• Фрагмент обсуждения
↓
Такая же ситуация, но решение в пару мин., выдёргиваем сетевой кабель, заходим в безопасный режим, сканируем AVP Tools, проблема решилась)

----------


## light59

> Такая же ситуация, но решение в пару мин., выдёргиваем сетевой кабель, заходим в безопасный режим, сканируем AVP Tools, проблема решилась)


В безопасном тоже бывает блокировка... Достаточно заглянуть в раздел "Помогите".

----------


## Rampant

> выдёргиваем сетевой кабель


Это решило проблему блокировки, и я рассказал частный случай.

----------


## Rene-gad

> но иногда и это может не сработать.


Как Вас понимать? При каких обстоятельствах установленная в чистый раздел система содержит бэкдоры и руткиты?
ПС: Случай с препарированным установчнум диском не рассматриваем.

----------


## podjig

Вчера на одной сашине выплыла такая дрянь.ю сегодня ещё на двух... А потом перестало это окошко проявляться.
Вчера ползал по форумам, и по цепочке событий от разных пострадавших похоже на очередную версию Net-Worm.Win32.Kido
Сильно уж симптомы совпадают.

----------


## Torvic99

> Как Вас понимать? При каких обстоятельствах установленная в чистый раздел система содержит бэкдоры и руткиты?
> ПС: Случай с препарированным установчнум диском не рассматриваем.


 Ну я имел в виду что их можно нахватать сразу же после установки, особенно если заражение было файловым вирусом и винт разбит на несколько разделов, а драйвера лежат например на диске "D".

----------


## Rene-gad

> Ну я имел в виду что их можно нахватать сразу же после установки


ага, значит все таки *после установки*  :Cheesy:

----------


## Rampant

2Rene-gad, ну бутовым руткитом, в лёгкую)

----------


## Rene-gad

> ну бутовым руткитом, в лёгкую)


Да конечно, в принципе можно и на грабли 3 раза подряд наступить (см. фильм Невезучие с Пьером Ришаром  :Wink:  )

----------


## romar99

> История: Пару дней назад Windows неожиданно заблокировался и появившееся окно закрывало весь экран и требовало отослать СМС.
↑
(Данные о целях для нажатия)
↓
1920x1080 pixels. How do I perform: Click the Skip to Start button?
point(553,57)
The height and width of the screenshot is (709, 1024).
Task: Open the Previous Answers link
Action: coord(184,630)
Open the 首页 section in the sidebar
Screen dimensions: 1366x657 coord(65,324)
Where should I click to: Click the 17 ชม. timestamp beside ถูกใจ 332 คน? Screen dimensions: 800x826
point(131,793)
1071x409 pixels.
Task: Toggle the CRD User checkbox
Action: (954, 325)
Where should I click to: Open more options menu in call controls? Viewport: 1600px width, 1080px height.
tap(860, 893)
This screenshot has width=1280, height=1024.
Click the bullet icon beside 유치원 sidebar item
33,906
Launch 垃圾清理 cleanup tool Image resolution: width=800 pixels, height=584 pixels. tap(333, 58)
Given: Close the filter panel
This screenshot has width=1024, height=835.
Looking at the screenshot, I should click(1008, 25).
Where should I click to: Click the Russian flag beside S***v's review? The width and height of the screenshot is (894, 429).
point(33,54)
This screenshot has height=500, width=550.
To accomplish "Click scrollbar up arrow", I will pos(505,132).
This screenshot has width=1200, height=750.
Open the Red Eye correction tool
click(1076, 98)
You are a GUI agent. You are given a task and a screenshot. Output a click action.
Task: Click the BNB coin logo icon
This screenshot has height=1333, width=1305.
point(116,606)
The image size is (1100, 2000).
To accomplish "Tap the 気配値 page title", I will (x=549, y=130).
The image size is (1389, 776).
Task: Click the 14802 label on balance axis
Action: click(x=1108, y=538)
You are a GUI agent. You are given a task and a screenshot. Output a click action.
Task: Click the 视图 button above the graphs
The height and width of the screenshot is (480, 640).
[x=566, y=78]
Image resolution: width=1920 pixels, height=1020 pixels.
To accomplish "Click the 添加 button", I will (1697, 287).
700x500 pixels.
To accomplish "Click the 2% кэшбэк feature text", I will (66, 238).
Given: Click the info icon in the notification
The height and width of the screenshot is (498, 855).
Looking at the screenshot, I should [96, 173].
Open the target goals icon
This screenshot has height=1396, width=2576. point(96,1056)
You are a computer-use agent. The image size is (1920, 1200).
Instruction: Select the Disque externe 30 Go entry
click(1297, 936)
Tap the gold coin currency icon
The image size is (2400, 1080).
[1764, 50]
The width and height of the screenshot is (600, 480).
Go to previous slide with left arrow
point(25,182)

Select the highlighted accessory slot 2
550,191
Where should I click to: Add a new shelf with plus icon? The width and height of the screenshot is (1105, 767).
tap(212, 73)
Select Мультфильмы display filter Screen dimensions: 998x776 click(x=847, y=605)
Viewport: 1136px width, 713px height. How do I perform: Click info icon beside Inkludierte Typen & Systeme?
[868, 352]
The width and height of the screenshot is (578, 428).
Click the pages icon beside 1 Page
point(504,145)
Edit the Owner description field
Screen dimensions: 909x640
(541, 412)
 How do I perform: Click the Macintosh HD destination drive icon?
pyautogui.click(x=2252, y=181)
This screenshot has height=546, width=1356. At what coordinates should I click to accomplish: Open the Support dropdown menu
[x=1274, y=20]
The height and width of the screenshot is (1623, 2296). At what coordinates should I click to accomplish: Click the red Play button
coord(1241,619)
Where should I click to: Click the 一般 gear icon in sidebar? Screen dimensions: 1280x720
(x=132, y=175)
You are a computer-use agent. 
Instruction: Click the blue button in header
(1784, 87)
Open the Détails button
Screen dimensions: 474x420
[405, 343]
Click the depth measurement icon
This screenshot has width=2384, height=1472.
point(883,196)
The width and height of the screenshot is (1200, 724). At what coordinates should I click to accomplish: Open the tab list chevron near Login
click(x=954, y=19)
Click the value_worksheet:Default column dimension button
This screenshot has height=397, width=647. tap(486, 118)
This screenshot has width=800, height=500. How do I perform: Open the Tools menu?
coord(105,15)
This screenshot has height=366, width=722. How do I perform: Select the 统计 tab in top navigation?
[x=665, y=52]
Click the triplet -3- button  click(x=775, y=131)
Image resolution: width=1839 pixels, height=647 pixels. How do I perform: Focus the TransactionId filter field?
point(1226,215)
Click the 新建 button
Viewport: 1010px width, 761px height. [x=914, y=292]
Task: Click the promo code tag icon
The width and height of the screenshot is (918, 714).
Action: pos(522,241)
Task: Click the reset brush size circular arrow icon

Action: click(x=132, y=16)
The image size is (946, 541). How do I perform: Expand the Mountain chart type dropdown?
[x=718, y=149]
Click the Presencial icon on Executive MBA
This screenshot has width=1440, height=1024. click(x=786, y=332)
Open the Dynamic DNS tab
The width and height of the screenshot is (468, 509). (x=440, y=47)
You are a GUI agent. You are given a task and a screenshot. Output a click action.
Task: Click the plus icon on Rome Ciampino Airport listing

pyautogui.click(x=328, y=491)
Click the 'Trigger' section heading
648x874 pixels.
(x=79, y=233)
↑
• Задания
1) Какой фильм упоминает Rene-gad в обсуждении?
2) Выведите без изменений строки списка от его начала до строки с «tap(860, 893)» включительно.

• Ответы
1) «Невезучие» с Пьером Ришаром.

2)
1920x1080 pixels. How do I perform: Click the Skip to Start button?
point(553,57)
The height and width of the screenshot is (709, 1024).
Task: Open the Previous Answers link
Action: coord(184,630)
Open the 首页 section in the sidebar
Screen dimensions: 1366x657 coord(65,324)
Where should I click to: Click the 17 ชม. timestamp beside ถูกใจ 332 คน? Screen dimensions: 800x826
point(131,793)
1071x409 pixels.
Task: Toggle the CRD User checkbox
Action: (954, 325)
Where should I click to: Open more options menu in call controls? Viewport: 1600px width, 1080px height.
tap(860, 893)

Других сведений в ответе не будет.